What the world needs now is love and strawberries. In an extract from her book Eat Your Heart Out, Peta Mathias talks about the food of love - strawberries - plus a recipe.
Today we're all mad about strawberries. They were largely ignored in ancient times, as the only fruit they produced were those tiny, rather tasteless wild ones you might find as weeds. They grew in many parts of the world — from the Himalayas to America, Europe to Asia — largely overlooked.
However, the Romans noticed their heart-like shape and colour, so connected them to Venus and love (though, just to be contrary, early churches were carved with them to signify righteousness and perfection). In the 18th century new cultivars were grown, producing larger fruit with a sweet flavour that everyone fell for. Love continued to be tied to the fruit, for a saying then arose that if you split a double strawberry and gave half each to a male and a female, they would promptly fall in love with each other. If only it were that simple!
Unsurprisingly, given their link to love, strawberries belong to the rose family, rosaceae; and their botanical name Fragaria actually means fragrant. They are the only fruit that carries its seeds on the outside, so maybe they should also represent fertility given they are so overt.

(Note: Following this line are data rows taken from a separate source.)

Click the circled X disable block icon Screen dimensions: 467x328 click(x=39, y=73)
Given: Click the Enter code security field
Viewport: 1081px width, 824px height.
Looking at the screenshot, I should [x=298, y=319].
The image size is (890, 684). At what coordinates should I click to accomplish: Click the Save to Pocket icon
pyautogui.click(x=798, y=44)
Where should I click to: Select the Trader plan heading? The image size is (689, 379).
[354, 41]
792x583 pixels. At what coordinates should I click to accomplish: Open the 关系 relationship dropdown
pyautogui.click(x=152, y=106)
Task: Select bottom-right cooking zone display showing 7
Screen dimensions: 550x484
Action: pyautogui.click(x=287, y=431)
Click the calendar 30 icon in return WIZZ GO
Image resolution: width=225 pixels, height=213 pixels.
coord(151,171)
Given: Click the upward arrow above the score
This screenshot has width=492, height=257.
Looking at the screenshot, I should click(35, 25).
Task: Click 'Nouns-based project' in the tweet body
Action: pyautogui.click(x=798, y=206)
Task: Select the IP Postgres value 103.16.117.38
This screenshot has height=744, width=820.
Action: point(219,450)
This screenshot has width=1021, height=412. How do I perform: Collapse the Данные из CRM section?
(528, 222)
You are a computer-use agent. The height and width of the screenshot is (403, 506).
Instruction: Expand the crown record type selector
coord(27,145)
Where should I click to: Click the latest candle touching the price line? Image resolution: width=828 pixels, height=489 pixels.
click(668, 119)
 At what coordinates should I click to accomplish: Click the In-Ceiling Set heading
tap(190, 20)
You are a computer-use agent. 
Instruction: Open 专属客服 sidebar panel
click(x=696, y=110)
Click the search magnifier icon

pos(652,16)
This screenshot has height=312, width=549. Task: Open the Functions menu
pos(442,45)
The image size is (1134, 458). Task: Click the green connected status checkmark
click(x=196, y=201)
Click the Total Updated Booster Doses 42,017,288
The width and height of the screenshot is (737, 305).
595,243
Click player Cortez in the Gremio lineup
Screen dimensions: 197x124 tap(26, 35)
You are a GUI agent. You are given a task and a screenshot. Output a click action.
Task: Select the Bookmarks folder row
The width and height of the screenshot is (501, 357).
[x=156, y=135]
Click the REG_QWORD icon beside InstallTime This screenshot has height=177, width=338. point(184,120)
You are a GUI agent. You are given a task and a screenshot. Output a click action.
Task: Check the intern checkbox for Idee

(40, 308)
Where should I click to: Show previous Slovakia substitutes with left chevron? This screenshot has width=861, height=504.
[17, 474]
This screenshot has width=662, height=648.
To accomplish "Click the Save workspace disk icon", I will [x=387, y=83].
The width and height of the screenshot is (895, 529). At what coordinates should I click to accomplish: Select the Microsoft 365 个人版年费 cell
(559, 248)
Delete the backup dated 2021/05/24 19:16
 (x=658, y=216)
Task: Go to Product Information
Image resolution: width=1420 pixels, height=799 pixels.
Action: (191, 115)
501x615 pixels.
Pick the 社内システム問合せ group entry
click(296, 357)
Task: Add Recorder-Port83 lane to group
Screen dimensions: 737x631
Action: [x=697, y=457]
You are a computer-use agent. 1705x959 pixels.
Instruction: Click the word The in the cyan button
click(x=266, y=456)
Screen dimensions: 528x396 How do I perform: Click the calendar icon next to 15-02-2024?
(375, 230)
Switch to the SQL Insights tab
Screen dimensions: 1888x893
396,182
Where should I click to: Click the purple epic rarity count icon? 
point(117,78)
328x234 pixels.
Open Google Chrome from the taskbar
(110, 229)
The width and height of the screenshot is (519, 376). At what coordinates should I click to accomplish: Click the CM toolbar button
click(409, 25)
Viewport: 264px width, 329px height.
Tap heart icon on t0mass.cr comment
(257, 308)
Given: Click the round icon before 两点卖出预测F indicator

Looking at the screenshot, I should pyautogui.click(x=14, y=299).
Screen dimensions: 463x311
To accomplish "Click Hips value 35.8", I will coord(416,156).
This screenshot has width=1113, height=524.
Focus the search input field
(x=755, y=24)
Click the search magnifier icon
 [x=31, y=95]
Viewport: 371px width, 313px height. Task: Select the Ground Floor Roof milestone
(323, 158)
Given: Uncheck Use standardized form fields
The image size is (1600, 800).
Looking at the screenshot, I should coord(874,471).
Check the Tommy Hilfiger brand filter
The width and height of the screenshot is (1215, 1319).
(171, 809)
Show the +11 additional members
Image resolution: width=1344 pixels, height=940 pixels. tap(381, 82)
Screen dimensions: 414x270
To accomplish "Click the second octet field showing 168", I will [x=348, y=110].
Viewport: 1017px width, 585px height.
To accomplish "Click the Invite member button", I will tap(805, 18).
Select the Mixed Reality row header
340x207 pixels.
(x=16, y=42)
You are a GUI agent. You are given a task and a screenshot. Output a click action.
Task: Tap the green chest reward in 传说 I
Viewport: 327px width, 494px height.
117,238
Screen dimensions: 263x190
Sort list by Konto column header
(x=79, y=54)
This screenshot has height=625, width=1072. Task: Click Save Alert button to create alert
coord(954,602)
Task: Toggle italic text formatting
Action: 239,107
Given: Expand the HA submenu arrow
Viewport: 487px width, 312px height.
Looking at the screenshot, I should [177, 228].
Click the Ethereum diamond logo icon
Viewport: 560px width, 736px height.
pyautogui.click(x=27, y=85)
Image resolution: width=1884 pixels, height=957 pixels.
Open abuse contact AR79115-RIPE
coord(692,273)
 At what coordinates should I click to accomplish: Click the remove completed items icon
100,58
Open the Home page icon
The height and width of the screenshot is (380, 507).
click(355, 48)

Strawberries don't get any riper after picking, so it's important to pick only the bright-red ones. The deeper the colour, the sweeter the berry. If you're buying them in a shop, try to buy them the day you're going to eat them, because putting them in the fridge deadens the flavour (like most fruit, incidentally, including tomatoes). You must eat as many strawberries as possible when they are in season, because they make you happy with their high levels of depression-fighting vitamin B and keep you young and sexy forever with their antioxidants. By autumn the heart-shaped mouthfuls of red fragrance are but a drooling memory, to last only in our dreams and as jam.